Your instructions:
Starting with the line containing "Task: Click the 添加 add button" and going on through the line containing "Given: Create a new source file", return the lines of the data below exactly, and only those.

Study material:
◆ ◆ ◆

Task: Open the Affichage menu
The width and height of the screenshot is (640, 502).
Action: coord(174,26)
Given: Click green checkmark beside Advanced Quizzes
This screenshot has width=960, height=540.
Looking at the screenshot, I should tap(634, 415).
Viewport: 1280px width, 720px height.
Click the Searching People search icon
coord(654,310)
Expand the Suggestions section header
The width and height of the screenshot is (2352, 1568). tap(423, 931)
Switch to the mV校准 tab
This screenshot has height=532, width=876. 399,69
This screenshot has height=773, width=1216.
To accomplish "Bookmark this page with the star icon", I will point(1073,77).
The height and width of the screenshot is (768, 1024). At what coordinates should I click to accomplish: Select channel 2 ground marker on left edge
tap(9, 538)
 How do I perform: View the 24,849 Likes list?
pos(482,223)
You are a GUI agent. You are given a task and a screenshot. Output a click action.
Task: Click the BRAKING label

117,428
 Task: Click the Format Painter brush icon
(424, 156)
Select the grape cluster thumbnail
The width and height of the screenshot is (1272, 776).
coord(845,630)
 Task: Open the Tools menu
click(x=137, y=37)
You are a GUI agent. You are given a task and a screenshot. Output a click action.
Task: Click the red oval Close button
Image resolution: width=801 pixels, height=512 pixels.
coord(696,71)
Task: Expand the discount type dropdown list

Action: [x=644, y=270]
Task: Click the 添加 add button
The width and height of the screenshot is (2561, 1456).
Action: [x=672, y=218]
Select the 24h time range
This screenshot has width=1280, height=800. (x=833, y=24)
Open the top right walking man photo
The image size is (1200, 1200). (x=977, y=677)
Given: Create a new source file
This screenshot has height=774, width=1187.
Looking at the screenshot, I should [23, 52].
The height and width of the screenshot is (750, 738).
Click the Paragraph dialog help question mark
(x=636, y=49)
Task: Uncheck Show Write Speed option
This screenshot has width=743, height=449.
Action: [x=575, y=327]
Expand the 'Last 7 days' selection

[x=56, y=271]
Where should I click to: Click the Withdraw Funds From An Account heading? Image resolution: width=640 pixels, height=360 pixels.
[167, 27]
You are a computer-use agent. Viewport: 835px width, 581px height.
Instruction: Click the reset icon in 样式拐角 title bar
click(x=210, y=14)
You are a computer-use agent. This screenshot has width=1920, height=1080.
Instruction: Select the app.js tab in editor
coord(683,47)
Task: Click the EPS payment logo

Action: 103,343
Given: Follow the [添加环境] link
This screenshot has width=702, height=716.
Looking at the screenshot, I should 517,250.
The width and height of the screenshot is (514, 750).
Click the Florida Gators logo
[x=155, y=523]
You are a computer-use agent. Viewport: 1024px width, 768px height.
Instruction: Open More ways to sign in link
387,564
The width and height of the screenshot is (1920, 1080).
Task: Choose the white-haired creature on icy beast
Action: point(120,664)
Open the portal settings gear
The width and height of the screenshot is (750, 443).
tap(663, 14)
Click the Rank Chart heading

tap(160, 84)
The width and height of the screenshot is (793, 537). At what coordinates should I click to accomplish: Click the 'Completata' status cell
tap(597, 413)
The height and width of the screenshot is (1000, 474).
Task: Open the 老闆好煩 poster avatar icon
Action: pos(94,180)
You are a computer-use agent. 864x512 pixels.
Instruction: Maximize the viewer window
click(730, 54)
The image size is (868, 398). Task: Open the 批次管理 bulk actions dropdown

◆ ◆ ◆

Written answer:
Task: Click the 添加 add button
The width and height of the screenshot is (2561, 1456).
Action: [x=672, y=218]
Select the 24h time range
This screenshot has width=1280, height=800. (x=833, y=24)
Open the top right walking man photo
The image size is (1200, 1200). (x=977, y=677)
Given: Create a new source file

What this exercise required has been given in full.